How to interpret a burning sensation in the head

Updated April 17, 2017

A burning sensation in the head or scalp may be due to various reasons, some of which are more serious than others. It’s important to identify the root cause to pursue the right treatment option. If you or someone you know experiences this symptom, you’ll find the following possibilities helpful.

Consider nerve damage when you feel any type of tingling, numbness or burning sensation on the scalp. One possibility could be due to a damaged or injured nerve, which can occur due to a number of conditions affecting the nerves, such as diabetes, diabetic neuropathy, neuropathy and multiple sclerosis.

Keep in mind that neuritis (nerve damage) may occur due to vitamin deficiencies. Such vitamins include thiamine, riboflavin and niacin.

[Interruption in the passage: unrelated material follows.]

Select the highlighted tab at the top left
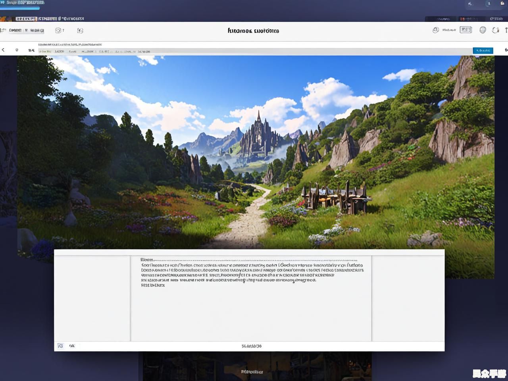Screen dimensions: 508x381 [x=26, y=19]
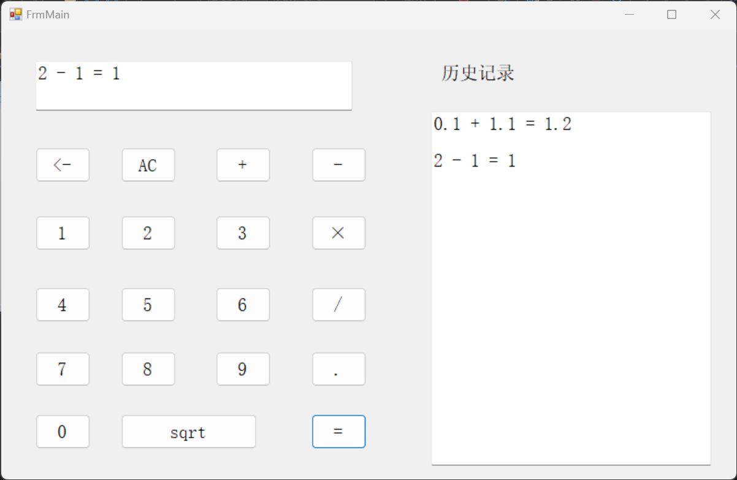The image size is (737, 480).
Task: Enter digit 7
Action: click(63, 369)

Notice whether you started losing hair at around the same time that the burning sensation started. A burning on the scalp is sometimes associated with many hair follicles entering a resting stage (telegon stage) at the same time. A sudden change in diet, medication, extreme emotional stress or a protein deficiency can cause hair follicles to enter the telegon state. New hair growth stops during this stage, resulting in hair loss.

Determine if itching accompanies the burning sensation. If so, the culprit could be sunburn or chemical burn. A reaction to a new hair product is another possibility.

Be aware that a scalp fungal infection may also be responsible for the burning sensation. If you also experience general hair loss, this could be the reason. Fungus can grow down the hair follicle, causing it to fall out.


Boil some water and add a few bags of chamomile. Let it cool down a little bit until it’s warm and apply compresses to the affected area. Chamomile is soothing to the scalp.